## Source text:
━━━━━━━━━━━━━━━━
It’s possible it’s in the encoder feedback too. As the move command is executed the encoder should measure the move in pulses. This is what’s called a closed loop, an open loop just sends the move command with no way to verify the move. If the encoder signal was intermittent for some reason or the encoder coupling was loose you would lose pulses and the Z would continue to move until the expected pulse count was achieved. If you have a digital or dial indicator you could zero your Z, set the indicator against the collet or router the enter a g0 z-0.1 on the MDI scree that should move the Z down .1 then enter g0 z0 that should move the Z back up to 0. You could do this three or four times just make sure the Z is moving like it should.

After thinking about it a little more I would think it would throw a position error it the encoder pulse count was off. If you have a way to measure it it wouldn’t hurt though.
━━━━━━━━━━━━━━━━
## Extracted information:
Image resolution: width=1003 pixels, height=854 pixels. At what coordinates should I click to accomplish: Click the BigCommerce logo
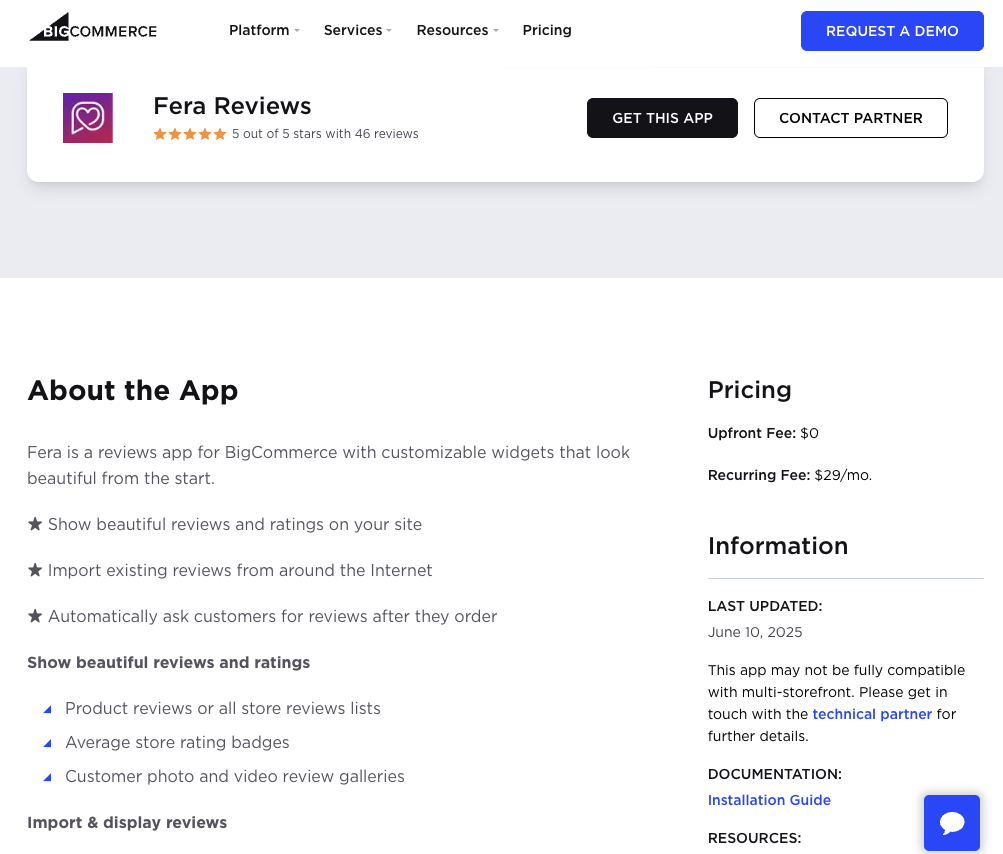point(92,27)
━━━━━━━━━━━━━━━━
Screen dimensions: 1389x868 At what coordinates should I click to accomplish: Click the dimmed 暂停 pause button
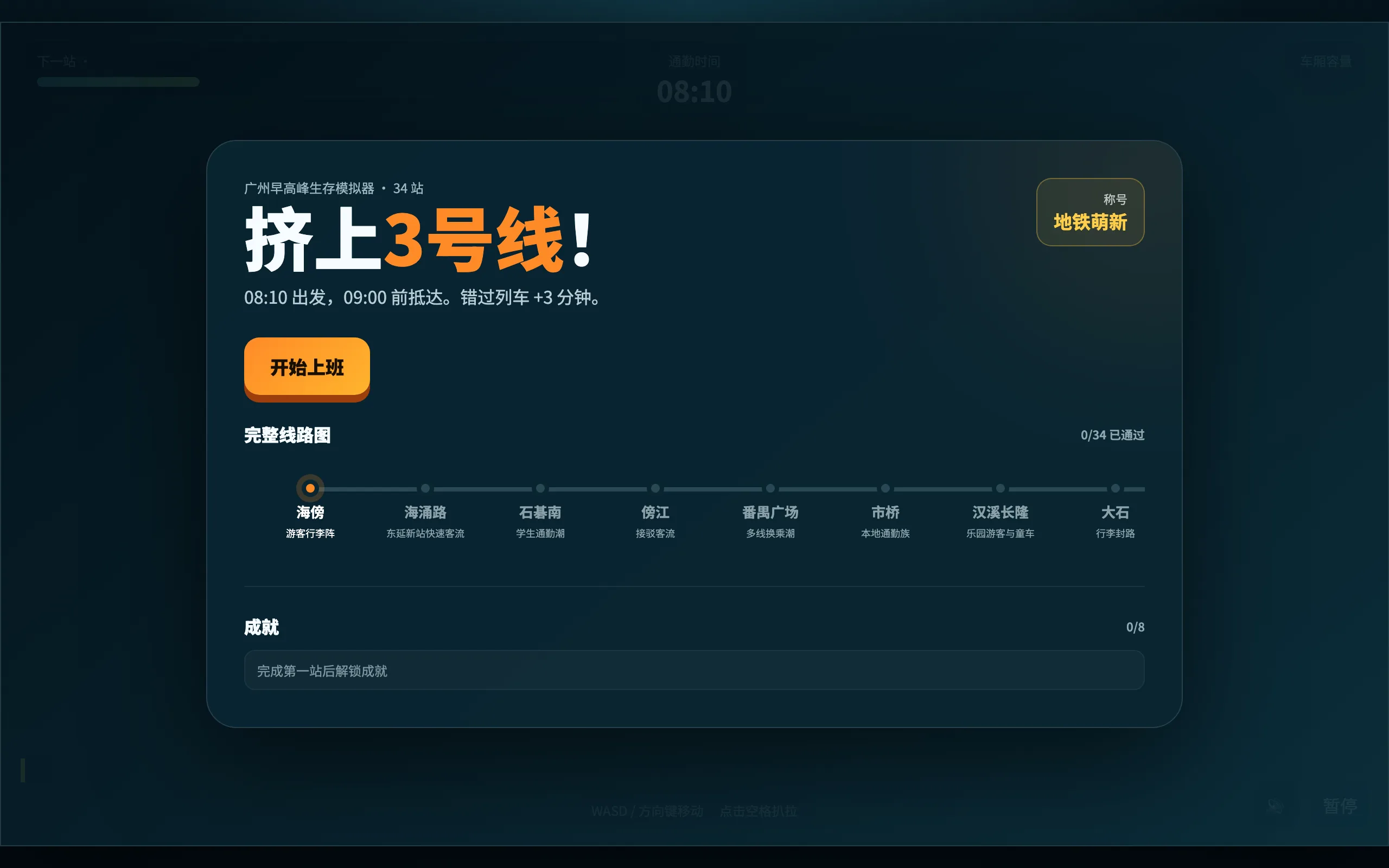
━━━━━━━━━━━━━━━━
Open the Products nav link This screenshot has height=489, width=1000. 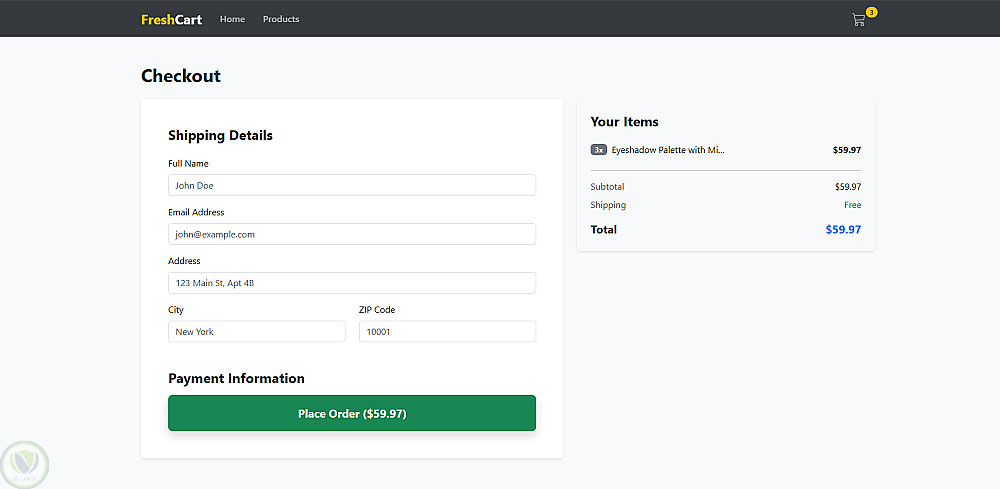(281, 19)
━━━━━━━━━━━━━━━━
## Do this:
Copy the Z-axis troubleshooting text above, starting with "It’s possible it’s" and going on through "like it should.", and swap "encoder" for "sensor" wherever it occurs.

## Expected answer:
It’s possible it’s in the sensor feedback too. As the move command is executed the sensor should measure the move in pulses. This is what’s called a closed loop, an open loop just sends the move command with no way to verify the move. If the sensor signal was intermittent for some reason or the sensor coupling was loose you would lose pulses and the Z would continue to move until the expected pulse count was achieved. If you have a digital or dial indicator you could zero your Z, set the indicator against the collet or router the enter a g0 z-0.1 on the MDI scree that should move the Z down .1 then enter g0 z0 that should move the Z back up to 0. You could do this three or four times just make sure the Z is moving like it should.